Elle a tenté de plaisanter. « Steak, blé d’Inde, patates, vous me direz pas que c’est chinois ? » Mais Marjolaine n’a même pas souri. Elle ne préférait ni l’un ni l’autre. La réponse est tombée comme un couperet. « Parmentier ou berger ou ce que vous voudrez, moi, c’est bien simple, j’en fais pas. » Sur le point de rendre son tablier. Jean-Charles Dupont — après tout, c’est lui, le patron — lui a cette fois donné raison. Il y a des limites. « Un plat national, c’est un plat national, Louison. Ça se change pas. Même chose pour la poutine. Et tant pis si le nom te plaît pas. Au Bout du monde, on respecte les traditions. » Elle se l’est tenu pour dit, du moins pour le moment.

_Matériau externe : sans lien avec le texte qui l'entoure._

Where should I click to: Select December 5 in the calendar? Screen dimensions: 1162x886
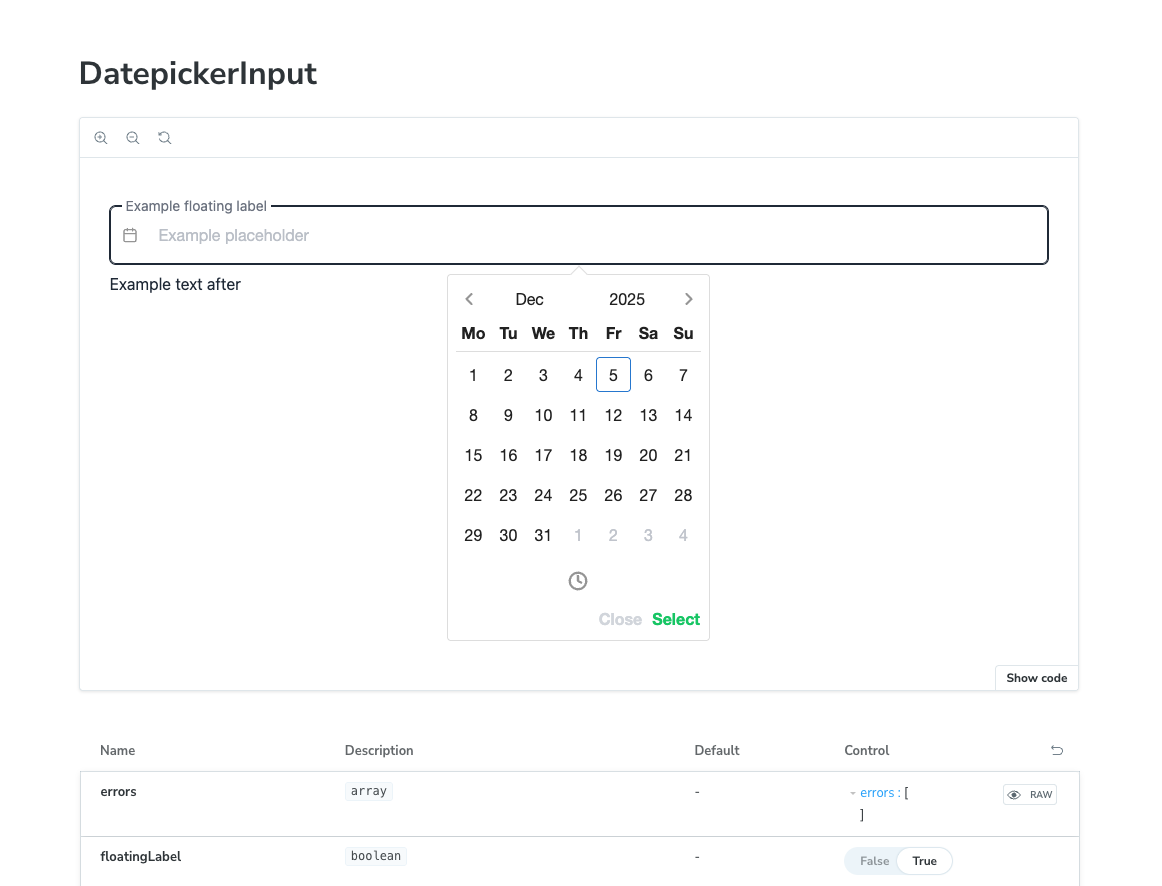613,375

Donc, à part les nappes à carreaux, la musique de tango, les plantes en pot — trois machins énormes et exotiques qu’il faut penser à arroser une fois par semaine, pas une goutte de plus —, les affiches touristiques sur les murs — Pise et sa tour, Prague et son horloge, un coucher de soleil à Palma de Majorque —, c’est presque comme c’était.

Bon, la serveuse est une nouvelle recrue, c’est vrai. Mais au Bout du monde, une nouvelle serveuse n’a rien d’une nouveauté. Elles ne font jamais de vieux os, au point que Marjolaine se demande parfois si les jeunes ont encore envie de travailler. Elle-même avait quinze ans quand elle a débuté dans la restauration et elle n’a jamais arrêté, c’est à peine si elle prend deux semaines de vacances par année. Les temps changent, comme dit Louison. Pour une fois, elle doit avoir raison. Marjolaine, elle, aimerait autant qu’ils ne changent pas. Ou qu’ils changent moins vite, s’ils doivent absolument changer.